Activity: Each record below should be given again exactly as it reads.

[Records contained in a dataset]
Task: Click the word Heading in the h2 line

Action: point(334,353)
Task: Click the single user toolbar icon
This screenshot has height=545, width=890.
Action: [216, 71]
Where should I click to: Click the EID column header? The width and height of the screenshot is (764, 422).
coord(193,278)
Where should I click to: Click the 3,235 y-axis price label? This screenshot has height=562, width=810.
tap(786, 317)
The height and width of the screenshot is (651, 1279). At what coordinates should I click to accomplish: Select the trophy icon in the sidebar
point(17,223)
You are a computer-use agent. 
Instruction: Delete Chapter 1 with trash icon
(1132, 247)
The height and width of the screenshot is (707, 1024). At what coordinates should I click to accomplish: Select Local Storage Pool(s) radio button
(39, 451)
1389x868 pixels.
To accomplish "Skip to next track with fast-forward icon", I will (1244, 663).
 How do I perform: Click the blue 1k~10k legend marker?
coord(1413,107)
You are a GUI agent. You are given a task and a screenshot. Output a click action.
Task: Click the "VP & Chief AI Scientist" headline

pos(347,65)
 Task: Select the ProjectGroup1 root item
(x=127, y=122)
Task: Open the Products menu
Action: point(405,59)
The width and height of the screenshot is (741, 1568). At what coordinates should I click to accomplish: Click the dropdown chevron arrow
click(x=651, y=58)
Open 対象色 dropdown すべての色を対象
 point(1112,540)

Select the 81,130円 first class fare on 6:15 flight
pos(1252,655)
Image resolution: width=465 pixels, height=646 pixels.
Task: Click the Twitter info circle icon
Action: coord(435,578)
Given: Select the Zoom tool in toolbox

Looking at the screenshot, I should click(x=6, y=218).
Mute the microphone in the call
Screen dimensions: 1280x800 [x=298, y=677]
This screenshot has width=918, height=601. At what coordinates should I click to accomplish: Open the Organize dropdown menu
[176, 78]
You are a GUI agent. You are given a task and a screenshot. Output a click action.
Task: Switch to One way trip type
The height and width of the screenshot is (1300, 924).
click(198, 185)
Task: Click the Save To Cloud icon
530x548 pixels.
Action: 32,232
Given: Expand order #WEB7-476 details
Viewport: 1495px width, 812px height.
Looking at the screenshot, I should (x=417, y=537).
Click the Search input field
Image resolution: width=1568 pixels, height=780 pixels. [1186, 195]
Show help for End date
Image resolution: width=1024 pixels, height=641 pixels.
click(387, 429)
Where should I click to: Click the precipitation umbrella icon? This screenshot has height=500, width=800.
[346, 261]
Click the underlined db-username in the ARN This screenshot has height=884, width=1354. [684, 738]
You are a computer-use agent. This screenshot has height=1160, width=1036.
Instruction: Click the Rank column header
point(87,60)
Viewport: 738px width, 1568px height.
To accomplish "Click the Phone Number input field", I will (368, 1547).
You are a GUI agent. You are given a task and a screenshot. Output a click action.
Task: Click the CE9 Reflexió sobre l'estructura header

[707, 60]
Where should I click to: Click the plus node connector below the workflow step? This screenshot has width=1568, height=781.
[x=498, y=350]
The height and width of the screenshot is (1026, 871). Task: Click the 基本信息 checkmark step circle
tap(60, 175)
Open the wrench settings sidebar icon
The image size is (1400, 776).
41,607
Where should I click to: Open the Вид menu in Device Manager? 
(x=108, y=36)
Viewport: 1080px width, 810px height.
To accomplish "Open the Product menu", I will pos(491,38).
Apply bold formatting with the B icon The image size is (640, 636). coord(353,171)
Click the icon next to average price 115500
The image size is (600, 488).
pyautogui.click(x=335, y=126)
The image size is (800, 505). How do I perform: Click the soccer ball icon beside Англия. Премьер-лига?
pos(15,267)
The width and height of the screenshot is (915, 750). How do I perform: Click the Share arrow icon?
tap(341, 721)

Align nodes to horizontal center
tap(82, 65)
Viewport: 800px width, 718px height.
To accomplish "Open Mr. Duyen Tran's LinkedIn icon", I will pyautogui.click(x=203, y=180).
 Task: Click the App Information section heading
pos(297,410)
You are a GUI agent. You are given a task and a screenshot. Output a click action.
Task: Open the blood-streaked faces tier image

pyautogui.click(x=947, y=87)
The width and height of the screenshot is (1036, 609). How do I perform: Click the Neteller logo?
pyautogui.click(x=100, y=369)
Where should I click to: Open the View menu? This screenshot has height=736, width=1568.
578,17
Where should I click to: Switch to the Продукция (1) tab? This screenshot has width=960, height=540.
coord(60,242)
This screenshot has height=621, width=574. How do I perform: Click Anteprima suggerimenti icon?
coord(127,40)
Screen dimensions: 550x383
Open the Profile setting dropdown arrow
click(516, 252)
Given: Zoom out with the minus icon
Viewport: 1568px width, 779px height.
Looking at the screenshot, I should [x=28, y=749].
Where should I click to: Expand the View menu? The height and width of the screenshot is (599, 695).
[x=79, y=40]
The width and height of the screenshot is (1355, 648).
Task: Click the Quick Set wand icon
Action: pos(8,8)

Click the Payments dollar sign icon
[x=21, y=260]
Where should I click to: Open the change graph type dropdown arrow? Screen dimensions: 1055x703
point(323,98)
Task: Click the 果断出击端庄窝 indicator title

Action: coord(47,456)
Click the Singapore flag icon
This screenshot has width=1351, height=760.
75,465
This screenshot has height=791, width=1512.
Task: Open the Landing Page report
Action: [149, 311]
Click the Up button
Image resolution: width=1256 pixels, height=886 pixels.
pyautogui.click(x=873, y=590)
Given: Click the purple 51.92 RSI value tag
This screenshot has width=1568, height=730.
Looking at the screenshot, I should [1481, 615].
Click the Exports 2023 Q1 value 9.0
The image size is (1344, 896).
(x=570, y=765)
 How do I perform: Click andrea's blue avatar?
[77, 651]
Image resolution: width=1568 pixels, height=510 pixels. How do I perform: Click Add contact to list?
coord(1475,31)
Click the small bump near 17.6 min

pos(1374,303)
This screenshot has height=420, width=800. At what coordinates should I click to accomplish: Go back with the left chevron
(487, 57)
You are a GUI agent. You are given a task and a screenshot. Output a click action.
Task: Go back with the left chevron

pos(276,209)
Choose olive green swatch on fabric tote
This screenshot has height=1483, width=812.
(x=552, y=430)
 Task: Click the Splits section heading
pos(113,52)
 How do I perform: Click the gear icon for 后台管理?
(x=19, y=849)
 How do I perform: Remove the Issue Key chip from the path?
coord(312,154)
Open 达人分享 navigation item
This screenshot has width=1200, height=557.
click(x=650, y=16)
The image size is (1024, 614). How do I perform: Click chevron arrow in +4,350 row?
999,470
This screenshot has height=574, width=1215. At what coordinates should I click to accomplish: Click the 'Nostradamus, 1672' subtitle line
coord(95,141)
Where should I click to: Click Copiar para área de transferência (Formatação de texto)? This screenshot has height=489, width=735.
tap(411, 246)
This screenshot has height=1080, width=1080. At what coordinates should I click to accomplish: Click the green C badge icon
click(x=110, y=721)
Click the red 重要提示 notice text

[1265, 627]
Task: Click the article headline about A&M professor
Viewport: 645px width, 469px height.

Solution below:
Task: Click the word Heading in the h2 line

Action: point(334,353)
Task: Click the single user toolbar icon
This screenshot has height=545, width=890.
Action: [216, 71]
Where should I click to: Click the EID column header? The width and height of the screenshot is (764, 422).
coord(193,278)
Where should I click to: Click the 3,235 y-axis price label? This screenshot has height=562, width=810.
tap(786, 317)
The height and width of the screenshot is (651, 1279). At what coordinates should I click to accomplish: Select the trophy icon in the sidebar
point(17,223)
You are a computer-use agent. 
Instruction: Delete Chapter 1 with trash icon
(1132, 247)
The height and width of the screenshot is (707, 1024). At what coordinates should I click to accomplish: Select Local Storage Pool(s) radio button
(39, 451)
1389x868 pixels.
To accomplish "Skip to next track with fast-forward icon", I will (1244, 663).
 How do I perform: Click the blue 1k~10k legend marker?
coord(1413,107)
You are a GUI agent. You are given a task and a screenshot. Output a click action.
Task: Click the "VP & Chief AI Scientist" headline

pos(347,65)
 Task: Select the ProjectGroup1 root item
(x=127, y=122)
Task: Open the Products menu
Action: point(405,59)
The width and height of the screenshot is (741, 1568). At what coordinates should I click to accomplish: Click the dropdown chevron arrow
click(x=651, y=58)
Open 対象色 dropdown すべての色を対象
 point(1112,540)

Select the 81,130円 first class fare on 6:15 flight
pos(1252,655)
Image resolution: width=465 pixels, height=646 pixels.
Task: Click the Twitter info circle icon
Action: coord(435,578)
Given: Select the Zoom tool in toolbox

Looking at the screenshot, I should click(x=6, y=218).
Mute the microphone in the call
Screen dimensions: 1280x800 [x=298, y=677]
This screenshot has width=918, height=601. At what coordinates should I click to accomplish: Open the Organize dropdown menu
[176, 78]
You are a GUI agent. You are given a task and a screenshot. Output a click action.
Task: Switch to One way trip type
The height and width of the screenshot is (1300, 924).
click(198, 185)
Task: Click the Save To Cloud icon
530x548 pixels.
Action: 32,232
Given: Expand order #WEB7-476 details
Viewport: 1495px width, 812px height.
Looking at the screenshot, I should (x=417, y=537).
Click the Search input field
Image resolution: width=1568 pixels, height=780 pixels. [1186, 195]
Show help for End date
Image resolution: width=1024 pixels, height=641 pixels.
click(387, 429)
Where should I click to: Click the precipitation umbrella icon? This screenshot has height=500, width=800.
[346, 261]
Click the underlined db-username in the ARN This screenshot has height=884, width=1354. [684, 738]
You are a computer-use agent. This screenshot has height=1160, width=1036.
Instruction: Click the Rank column header
point(87,60)
Viewport: 738px width, 1568px height.
To accomplish "Click the Phone Number input field", I will (368, 1547).
You are a GUI agent. You are given a task and a screenshot. Output a click action.
Task: Click the CE9 Reflexió sobre l'estructura header

[707, 60]
Where should I click to: Click the plus node connector below the workflow step? This screenshot has width=1568, height=781.
[x=498, y=350]
The height and width of the screenshot is (1026, 871). Task: Click the 基本信息 checkmark step circle
tap(60, 175)
Open the wrench settings sidebar icon
The image size is (1400, 776).
41,607
Where should I click to: Open the Вид menu in Device Manager? 
(x=108, y=36)
Viewport: 1080px width, 810px height.
To accomplish "Open the Product menu", I will pos(491,38).
Apply bold formatting with the B icon The image size is (640, 636). coord(353,171)
Click the icon next to average price 115500
The image size is (600, 488).
pyautogui.click(x=335, y=126)
The image size is (800, 505). How do I perform: Click the soccer ball icon beside Англия. Премьер-лига?
pos(15,267)
The width and height of the screenshot is (915, 750). How do I perform: Click the Share arrow icon?
tap(341, 721)

Align nodes to horizontal center
tap(82, 65)
Viewport: 800px width, 718px height.
To accomplish "Open Mr. Duyen Tran's LinkedIn icon", I will pyautogui.click(x=203, y=180).
 Task: Click the App Information section heading
pos(297,410)
You are a GUI agent. You are given a task and a screenshot. Output a click action.
Task: Open the blood-streaked faces tier image

pyautogui.click(x=947, y=87)
The width and height of the screenshot is (1036, 609). How do I perform: Click the Neteller logo?
pyautogui.click(x=100, y=369)
Where should I click to: Open the View menu? This screenshot has height=736, width=1568.
578,17
Where should I click to: Switch to the Продукция (1) tab? This screenshot has width=960, height=540.
coord(60,242)
This screenshot has height=621, width=574. How do I perform: Click Anteprima suggerimenti icon?
coord(127,40)
Screen dimensions: 550x383
Open the Profile setting dropdown arrow
click(516, 252)
Given: Zoom out with the minus icon
Viewport: 1568px width, 779px height.
Looking at the screenshot, I should [x=28, y=749].
Where should I click to: Expand the View menu? The height and width of the screenshot is (599, 695).
[x=79, y=40]
The width and height of the screenshot is (1355, 648).
Task: Click the Quick Set wand icon
Action: pos(8,8)

Click the Payments dollar sign icon
[x=21, y=260]
Where should I click to: Open the change graph type dropdown arrow? Screen dimensions: 1055x703
point(323,98)
Task: Click the 果断出击端庄窝 indicator title

Action: coord(47,456)
Click the Singapore flag icon
This screenshot has width=1351, height=760.
75,465
This screenshot has height=791, width=1512.
Task: Open the Landing Page report
Action: [149, 311]
Click the Up button
Image resolution: width=1256 pixels, height=886 pixels.
pyautogui.click(x=873, y=590)
Given: Click the purple 51.92 RSI value tag
This screenshot has width=1568, height=730.
Looking at the screenshot, I should [1481, 615].
Click the Exports 2023 Q1 value 9.0
The image size is (1344, 896).
(x=570, y=765)
 How do I perform: Click andrea's blue avatar?
[77, 651]
Image resolution: width=1568 pixels, height=510 pixels. How do I perform: Click Add contact to list?
coord(1475,31)
Click the small bump near 17.6 min

pos(1374,303)
This screenshot has height=420, width=800. At what coordinates should I click to accomplish: Go back with the left chevron
(487, 57)
You are a GUI agent. You are given a task and a screenshot. Output a click action.
Task: Go back with the left chevron

pos(276,209)
Choose olive green swatch on fabric tote
This screenshot has height=1483, width=812.
(x=552, y=430)
 Task: Click the Splits section heading
pos(113,52)
 How do I perform: Click the gear icon for 后台管理?
(x=19, y=849)
 How do I perform: Remove the Issue Key chip from the path?
coord(312,154)
Open 达人分享 navigation item
This screenshot has width=1200, height=557.
click(x=650, y=16)
The image size is (1024, 614). How do I perform: Click chevron arrow in +4,350 row?
999,470
This screenshot has height=574, width=1215. At what coordinates should I click to accomplish: Click the 'Nostradamus, 1672' subtitle line
coord(95,141)
Where should I click to: Click Copiar para área de transferência (Formatação de texto)? This screenshot has height=489, width=735.
tap(411, 246)
This screenshot has height=1080, width=1080. At what coordinates should I click to accomplish: Click the green C badge icon
click(x=110, y=721)
Click the red 重要提示 notice text

[1265, 627]
Task: Click the article headline about A&M professor
Viewport: 645px width, 469px height.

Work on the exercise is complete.